Nastolatki w świecie muzyki, narkotyków i fast foodów
Mark Ravenhill należy do grona najczęściej wystawianych dramaturgów brytyjskich. W sobotę polska prapremiera jego "Polaroidów".
Dziś nazwisko Ravenhilla (ur. 1967) znaczy dla teatromanów tyle, co dawniej takie nazwiska jak Pinter czy Osborne. Pisarz współpracuje z BBC, jest też kierownikiem literackim Paines Plough Theatre w Londynie. Jego najsłynniejszą sztukę "Shopping and fucking" wystawiono w ponad 30 teatrach, w tym także w USA i Rosji.

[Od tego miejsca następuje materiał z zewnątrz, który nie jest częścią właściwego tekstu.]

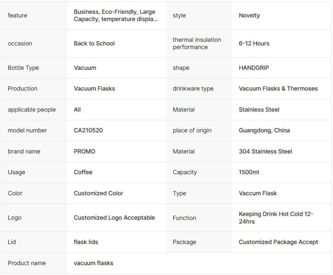Select the 'Novelty' style value
Screen dimensions: 333x275
click(x=249, y=16)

Jest z pewnością kilku współczesnych dramaturgów, którzy piszą ciekawiej niż autor "Shopping and fucking". Ale to właśnie niepokojąco prymitywny i oschły język Ravenhilla decyduje o jego popularności. Jest on bardziej socjologiem niż pisarzem, ale ma talent satyryczny i wrażliwość, dotyczącą seksualnych odmienności.

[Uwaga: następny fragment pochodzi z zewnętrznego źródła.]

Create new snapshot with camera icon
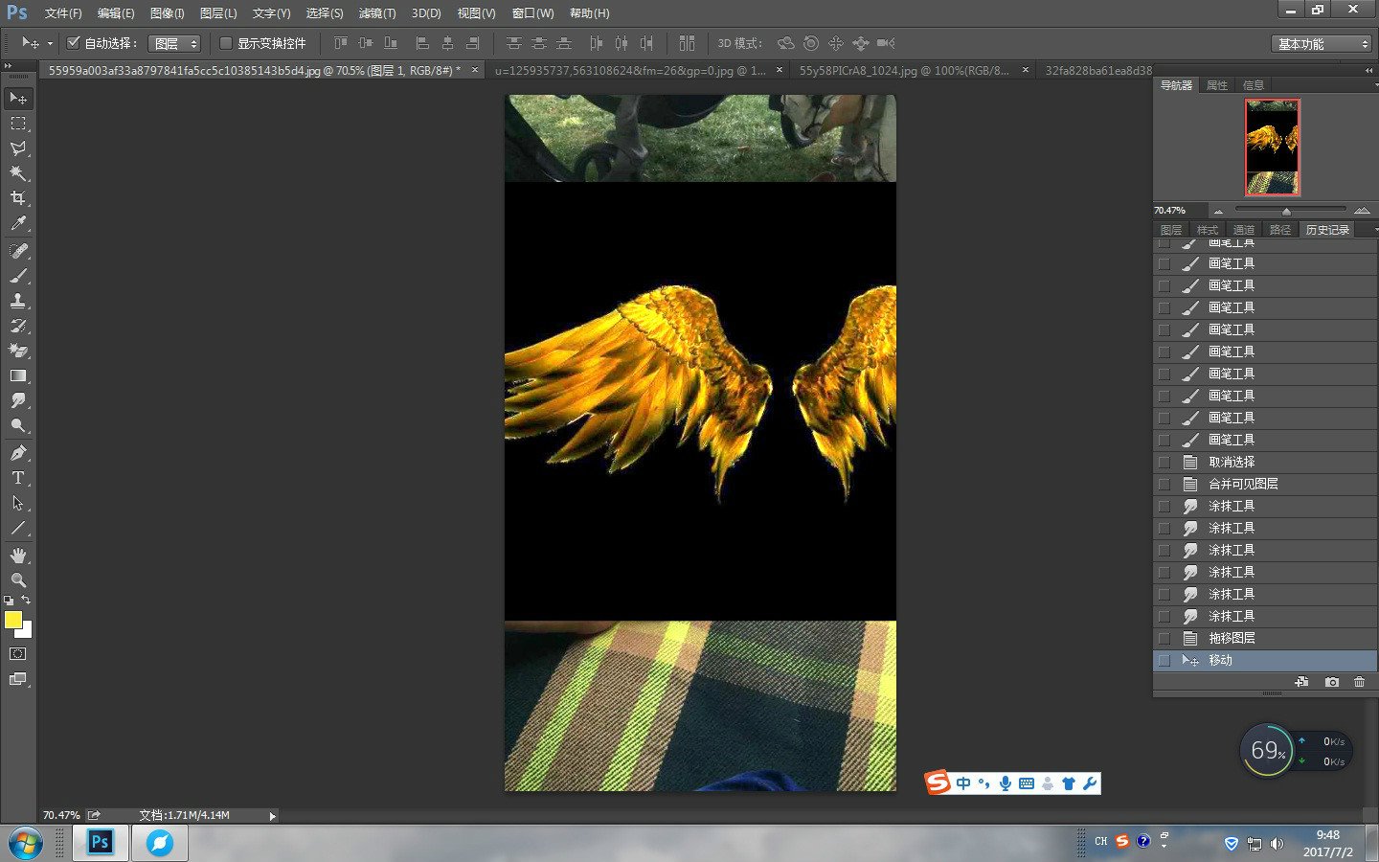Screen dimensions: 1379x862 [1331, 682]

To tacy jak on, autorzy spod znaku "Cool Britania" i nowego brutalizmu niemieckiego, narzucili w połowie lat 90. swój naturalistyczno-socjologiczny styl teatrom od Londynu aż po Moskwę. Przedstawili drugą stronę zachodniej cywilizacji. Stronę seksu, narkotyków i fast foodów, które dominują w życiu wielu nastolatków. To w "Polaroidach" zmaganie się z problemem społecznej odpowiedzialności uzyskało u Ravenhilla najbardziej krystaliczną formę. Chociaż zachował tu swój prowokujący, przeładowany i "obleśnie" zabawny styl. Jest w tym jednak pułapka - forma zdaje się ograniczać, to co Ravenhill mógłby nam powiedzieć o współczesnym świecie.
Ale sądząc z reakcji, młodych widzów, którzy na bohaterów sztuk takich jak "Shopping and fucking" czy "Niezidentyfikowane szczątki ludzkie lub prawdziwa natura miłości" patrzą jak na kumpli, nagradzając ich brawami po kolejnych wiązkach przekleństw, katharsis nikt w teatrze już nie szuka.
Do nowoczesnego tekstu potrzebne jest nowe spojrzenie na reżyserię. Tego zabrakło spektaklowi Pawła Łysaka, czyli polskiej prapremierze "Shopping and fucking", przygotowanej przez Towarzystwo Teatralne i warszawski teatr Rozmaitości. Aktorzy mimo zapału nie byli w stanie sprostać trudnym, często naruszającym ich intymność, rolom. W spektaklach opartych na takich tekstach jak "Polaroidy" reżyser musi uzbroić aktorów, zapewnić im komfort "bycia w roli", bazę informacji, która pozwoli im panować na scenie. Czy Anna Augustynowicz znajdzie taki klucz do "Polaroidów"?